• **工作说明**: 请把数据中从包含“You are a computer-use agent. Image”的那一行开始、到包含“Action: click(x=142, y=38)”的那一行结束的各行原样抄录下来，首尾两行都要包括在内。

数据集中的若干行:
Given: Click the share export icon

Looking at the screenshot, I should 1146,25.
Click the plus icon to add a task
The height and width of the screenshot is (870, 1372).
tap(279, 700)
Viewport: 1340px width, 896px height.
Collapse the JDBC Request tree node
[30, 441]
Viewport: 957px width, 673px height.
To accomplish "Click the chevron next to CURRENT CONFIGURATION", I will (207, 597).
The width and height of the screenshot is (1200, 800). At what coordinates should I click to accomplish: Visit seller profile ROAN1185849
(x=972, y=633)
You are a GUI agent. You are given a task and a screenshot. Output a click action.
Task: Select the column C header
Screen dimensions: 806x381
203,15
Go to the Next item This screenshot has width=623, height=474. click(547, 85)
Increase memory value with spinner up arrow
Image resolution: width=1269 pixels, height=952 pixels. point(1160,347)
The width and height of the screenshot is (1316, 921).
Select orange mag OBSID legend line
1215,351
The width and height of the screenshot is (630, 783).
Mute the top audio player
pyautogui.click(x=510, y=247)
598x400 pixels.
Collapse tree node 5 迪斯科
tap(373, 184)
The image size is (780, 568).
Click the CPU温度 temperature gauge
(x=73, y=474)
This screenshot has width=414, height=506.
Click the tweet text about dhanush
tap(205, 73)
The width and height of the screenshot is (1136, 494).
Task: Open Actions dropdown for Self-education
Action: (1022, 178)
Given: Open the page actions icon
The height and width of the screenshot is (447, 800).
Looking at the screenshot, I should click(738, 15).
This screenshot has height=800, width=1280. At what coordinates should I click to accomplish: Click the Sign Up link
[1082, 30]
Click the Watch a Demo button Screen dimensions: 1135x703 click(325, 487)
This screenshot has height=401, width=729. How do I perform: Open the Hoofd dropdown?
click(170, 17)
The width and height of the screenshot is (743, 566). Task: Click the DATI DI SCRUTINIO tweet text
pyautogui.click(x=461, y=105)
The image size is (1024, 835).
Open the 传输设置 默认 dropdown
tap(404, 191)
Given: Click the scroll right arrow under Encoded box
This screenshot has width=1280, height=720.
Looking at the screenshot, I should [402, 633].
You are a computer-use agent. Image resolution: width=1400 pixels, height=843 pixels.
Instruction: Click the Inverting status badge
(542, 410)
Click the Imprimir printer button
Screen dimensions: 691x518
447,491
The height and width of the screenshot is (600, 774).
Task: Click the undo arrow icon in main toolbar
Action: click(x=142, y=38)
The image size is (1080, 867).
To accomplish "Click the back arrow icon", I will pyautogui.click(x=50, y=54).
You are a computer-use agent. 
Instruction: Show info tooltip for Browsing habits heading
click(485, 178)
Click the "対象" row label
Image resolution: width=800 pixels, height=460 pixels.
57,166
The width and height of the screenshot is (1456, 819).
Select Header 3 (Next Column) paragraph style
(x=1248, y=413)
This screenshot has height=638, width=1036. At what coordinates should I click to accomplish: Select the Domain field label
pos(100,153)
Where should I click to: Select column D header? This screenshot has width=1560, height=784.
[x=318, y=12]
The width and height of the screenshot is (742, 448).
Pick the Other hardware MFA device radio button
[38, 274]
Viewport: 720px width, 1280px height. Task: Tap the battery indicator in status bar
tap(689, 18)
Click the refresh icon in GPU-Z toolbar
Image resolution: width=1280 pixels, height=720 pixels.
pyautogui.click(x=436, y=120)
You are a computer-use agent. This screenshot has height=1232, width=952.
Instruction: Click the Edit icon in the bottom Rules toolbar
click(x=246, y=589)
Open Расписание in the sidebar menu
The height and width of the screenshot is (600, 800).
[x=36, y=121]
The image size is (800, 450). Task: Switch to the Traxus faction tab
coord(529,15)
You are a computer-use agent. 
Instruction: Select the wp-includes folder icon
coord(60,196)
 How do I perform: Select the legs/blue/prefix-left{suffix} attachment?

• **任务解答**:
You are a computer-use agent. Image resolution: width=1400 pixels, height=843 pixels.
Instruction: Click the Inverting status badge
(542, 410)
Click the Imprimir printer button
Screen dimensions: 691x518
447,491
The height and width of the screenshot is (600, 774).
Task: Click the undo arrow icon in main toolbar
Action: click(x=142, y=38)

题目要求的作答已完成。